■ To do
With all images omitted, write out the records word for word.
═══ Material supplied
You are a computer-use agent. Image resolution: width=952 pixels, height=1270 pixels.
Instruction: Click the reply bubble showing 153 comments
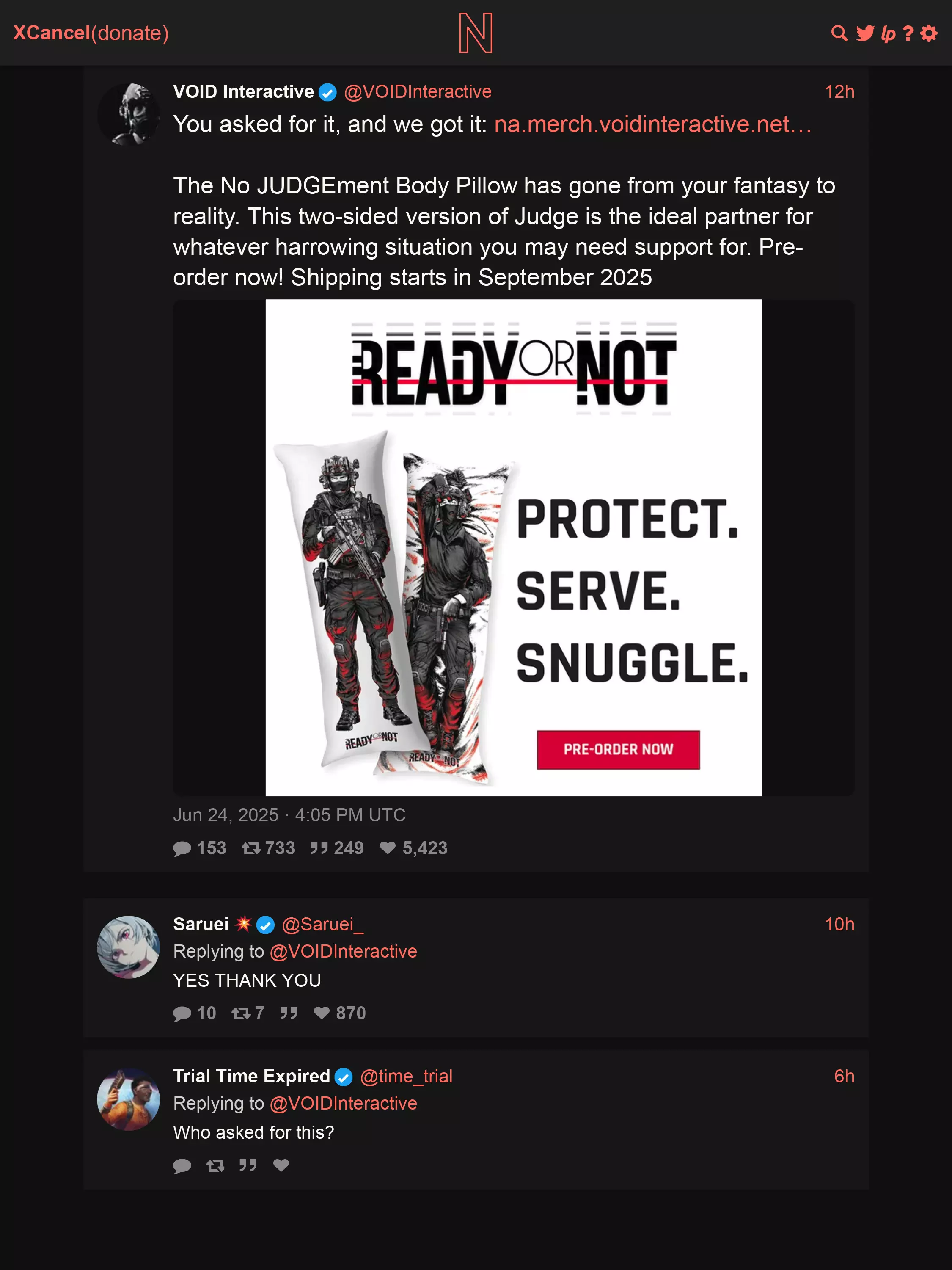(x=182, y=848)
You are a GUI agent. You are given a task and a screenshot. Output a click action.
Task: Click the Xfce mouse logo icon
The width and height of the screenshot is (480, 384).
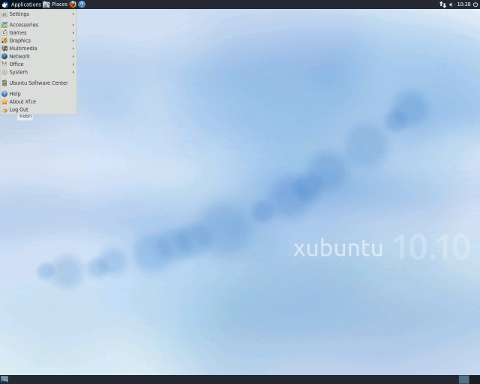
══════
■ Response
You are a computer-use agent. Image resolution: width=952 pixels, height=1270 pixels.
Instruction: Click the reply bubble showing 153 comments
(x=182, y=848)
You are a GUI agent. You are given a task and a screenshot. Output a click action.
Task: Click the Xfce mouse logo icon
The width and height of the screenshot is (480, 384).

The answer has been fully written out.